Un mensonge qui va se répandre comme une traînée de poudre qui va s'embraser et ne plus vouloir s'éteindre, bien au contraire.
Le récit d'un professeur dont le "crime" aura été de projeter à ses élèves de 4e des caricatures de Mahomet pour traiter de la thématique de la liberté d'expression.
Un professeur qui va être harcelé pour quelque chose qu'il n'a jamais dit/fait et progressivement se sentir plus isolé, lâché notamment par une partie de ses collègues qui ne le soutiennent pas dans les choix qu'il a fait.
Un professeur incarné avec simplicité et justesse par Antoine Reinartz (120 battements par minute, Anatomie d'une Chute), me rappelant un peu un certain Mads Mikkelsen dans «La Chasse», lui aussi pris en étau et "abandonné" à cause d'un mensonge.
À ses côtés, Emmanuelle Bercot interprète avec conviction le rôle de la principale du collège et l'un de ses soutiens les plus affirmés.
Dans la lignée de films tels que «La Salle des Profs» ou «Pas de vagues», de par l'engrenage grandissant (et ici fatal) qu'ils dépeignent et les codes du thriller qui semblent progressivement s'y mettre en place, «L'Abandon» dresse le portrait d'un système défaillant/pas assez performant (le référent laïcité, PHAROS, etc.), qui aurait peut-être pu éviter que le pire ne se produise, et comment certaines convictions/idéologies délétères (et totalement déformées) semblent se propager inexorablement, et encore plus rapidement ces dernières années par le biais des réseaux.

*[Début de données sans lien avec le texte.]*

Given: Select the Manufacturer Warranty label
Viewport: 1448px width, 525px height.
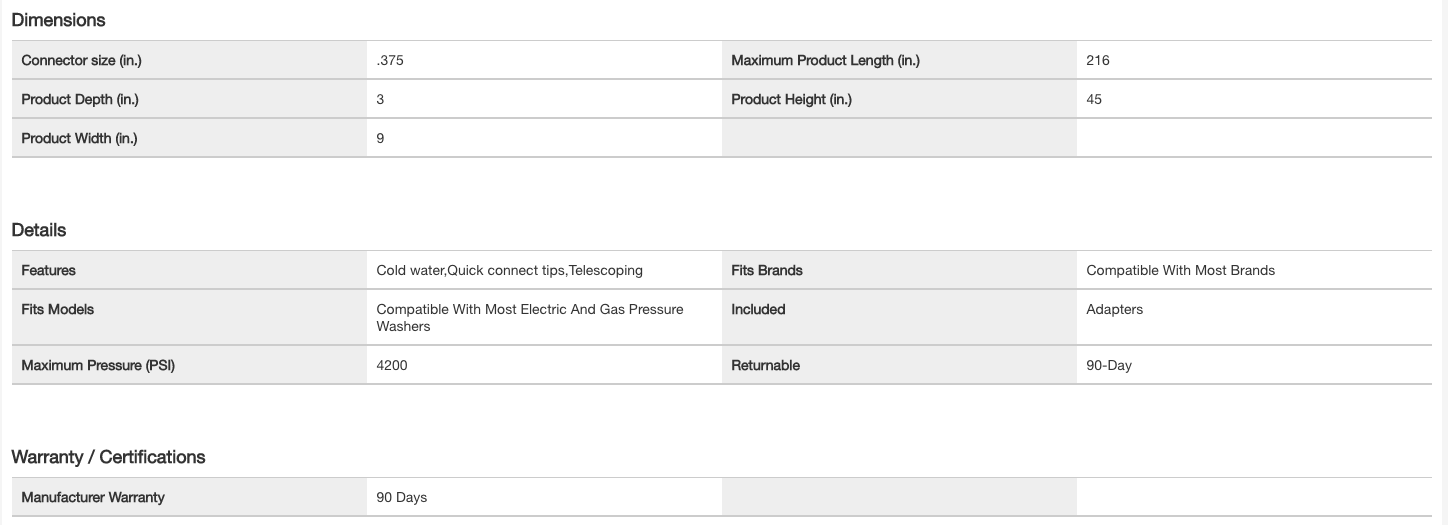Looking at the screenshot, I should 93,497.
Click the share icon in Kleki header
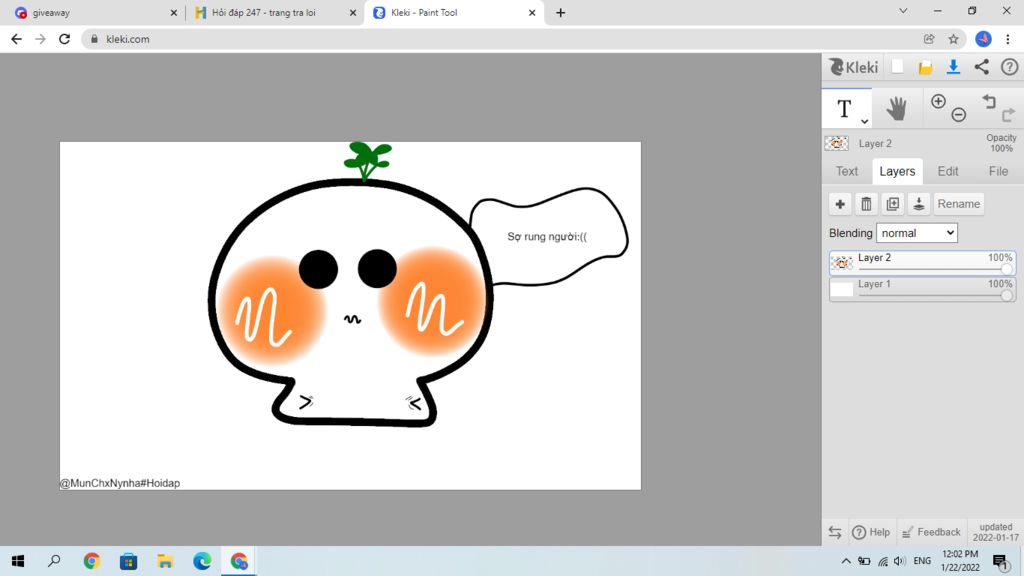Viewport: 1024px width, 576px height. (981, 67)
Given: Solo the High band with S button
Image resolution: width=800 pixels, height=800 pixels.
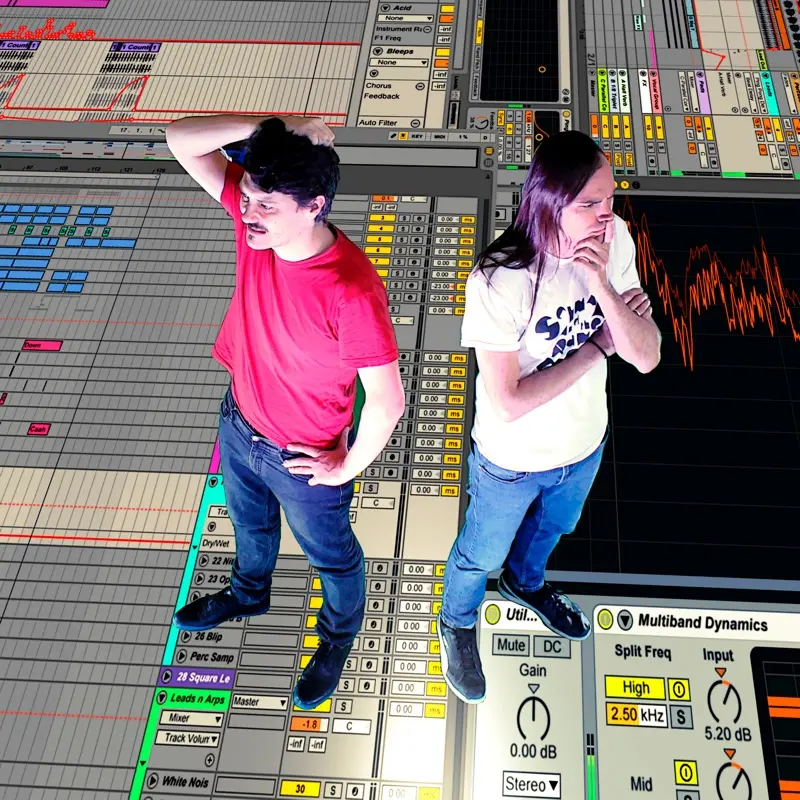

Certes, la mise en scène de Garenq reste somme toute assez classique (mais colle finalement plutôt bien à ce type de récit docu-fictionnel), forçant quelques fois un peu le trait pour nous faire comprendre ce qu'on devrait ressentir à tel ou tel moment.
Certes, le jeu de certains des personnages (notamment du père et du prédicateur) ne sonne pas très naturel, venant par moments casser un peu l'immersion.
Certes, sortir un tel film dans une période telle que la nôtre peut sembler risqué (en même temps, y a-t-il jamais eu de bonne période pour sortir un film ?).
Est-ce qu'un documentaire aurait été plus judicieux pour traiter cette histoire tragique ? Peut-être.
Mais en attendant, voilà une histoire, une œuvre loin d'être aussi manichéenne que je pouvais le craindre, et qui peut difficilement laisser indifférent de par ce qu'elle nous raconte, quelque part entre tristesse, colère et incompréhension.
Un récit assez glaçant, nous démontrant qu'il suffit parfois d'une étincelle pour que tout bascule.
L'histoire vraie d'un professeur d'histoire qui est entré à son tour dans les livres d'histoire, bien malgré lui. Et dont le seul "crime" aura été d'enseigner.